By sunrise of the next day we took are stuff from Nalchik and move to a kind of luxury hotel in Essentuki.

In Essentuki we focused the following days on exchanging methods on ‘Art & Peacebuilding’, the theme of the exchange. Each partner organisation had to chance to facilitate between 4 and 6 workshops.

Workshop of Sintem

On one of the days we had to get in couples. Each one had to tell the other a situation in his/her life where (s)he was humiliated. After this was done, the participants had to paint each other face in that way that it would help the other to overcome the humiliation. To create a new face that would heal the negative feelings of that situation. An amazing experience with a lot of intense emotions.

Workshop of Sadaka Reut

In another workshop we had to chance after years and years to play once more with lego cubes. As a teambuilding exercise we had to make a replica of a construction made by the workshop leaders. We were divided in 3 groups of 5 persons. Each had a different role: the coordinator, the architect and two constructors. Only the architect could go and watch the original design. He had to explain to the constructors how to build it. The clue was that the construction was terribly hard to reproduce and that only through cooperation between the different teams it made sense. But the exercise wasn’t about the final product but about the process how to get to the product.

Workshop of U Move 4 Peace

U Move 4 Peace initiated a ‘songs of resistance’- workshop. In small groups people were asked to create a song on a theme. In the background a hiphop-beat was playing.

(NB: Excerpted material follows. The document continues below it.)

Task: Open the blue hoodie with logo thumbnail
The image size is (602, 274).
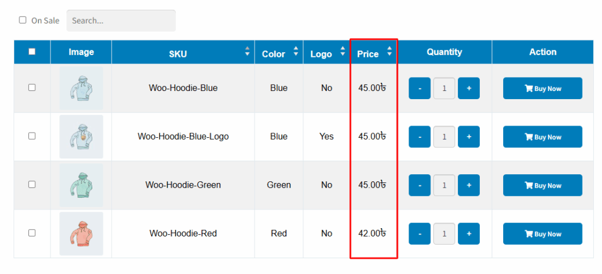Action: (81, 137)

The youth could express themselves in nice rap rhymes. In the end the different performed for each other. It was a blazing activity.

The last days was fully consecrated to evaluation and follow-up. Participants gathered ideas what could be done with the information and methods they gathered throughout the exchange.

The ideas popped up …

We concluded an amazing experience and thanked all those who were involved: the participants, the partners and of course our different hosts in Nalchik and Essentuki.